Saturday, April 30, 2016



I am reading this book called Last Child in the Woods or Saving our children from nature-deficit disorder.  Yes, it is interesting in parts and some are just not getting to my brain.  I find myself reminiscing about my excursions outdoors as a child and with my children.
Once when we had first moved to Northern Illinois, we didn’t know a lot of people and the first time we went to the pool, someone stole Addi’s clothing.  We were more careful after that and wore our suits to the pool.

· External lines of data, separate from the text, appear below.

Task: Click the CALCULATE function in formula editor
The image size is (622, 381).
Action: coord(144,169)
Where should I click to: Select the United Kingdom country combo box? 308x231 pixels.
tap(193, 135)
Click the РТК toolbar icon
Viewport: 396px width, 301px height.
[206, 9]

The girls were bored at the farmhouse we were renting and I decided we needed an adventure.  We hopped into the car and drove to our new house being built.  We scrambled for scrap lumber and insulation, some nails, a hammer and string.  We built little sailboats.  Well Addi built a sailboat, and Jess and I built a faux pas and that is what we named our boat.  We went down to the boat ramp at the dam and launched our ships.  We had tied them to a nail with our string so we could retrieve them.

Addi’s boat sailed away into the lake and Jess and my Faux Pas sunk instantly.  What did we do wrong?  Jess retrieved the poor pathetic thing and I believe it fell apart on shore.

I used to take the children and two of their friends (all that would fit in my car) to various neighborhood villages and we would play on their playground.  I loved the swings and hated the teeter totter.  (Other kids always jumped off and my tailbone still hurts to this day.)

I carried three kinds of balls, a hula hoop, homemade stilts made out of coffee cans and jump rope and skates in my trunk just in case we all got bored with the playground.  I also had a first aid kit and junk food like crackers and cheese packs in case we were starved.  Playgrounds always had bubblers.  That is what they call water fountains in northern Illinois and southern Wisconsin.


When I was a child we visited my aunt in Kentucky frequently.  One time when we visited we all went for a picnic hike in the woods.  We walked the area where Jenny Wiley was captured by the Indians.  (I thought that so adventurously exciting.)  We saw a rope bridge across a huge cavern but I didn’t walk it as I am deathly afraid of heights.  To the point that I cry, seriously!

My parents took pictures of this adventure and that is probably why it sticks in my mind so vividly.  My dad cut into a sassafras bush and we all are in the photo chewing on the twigs.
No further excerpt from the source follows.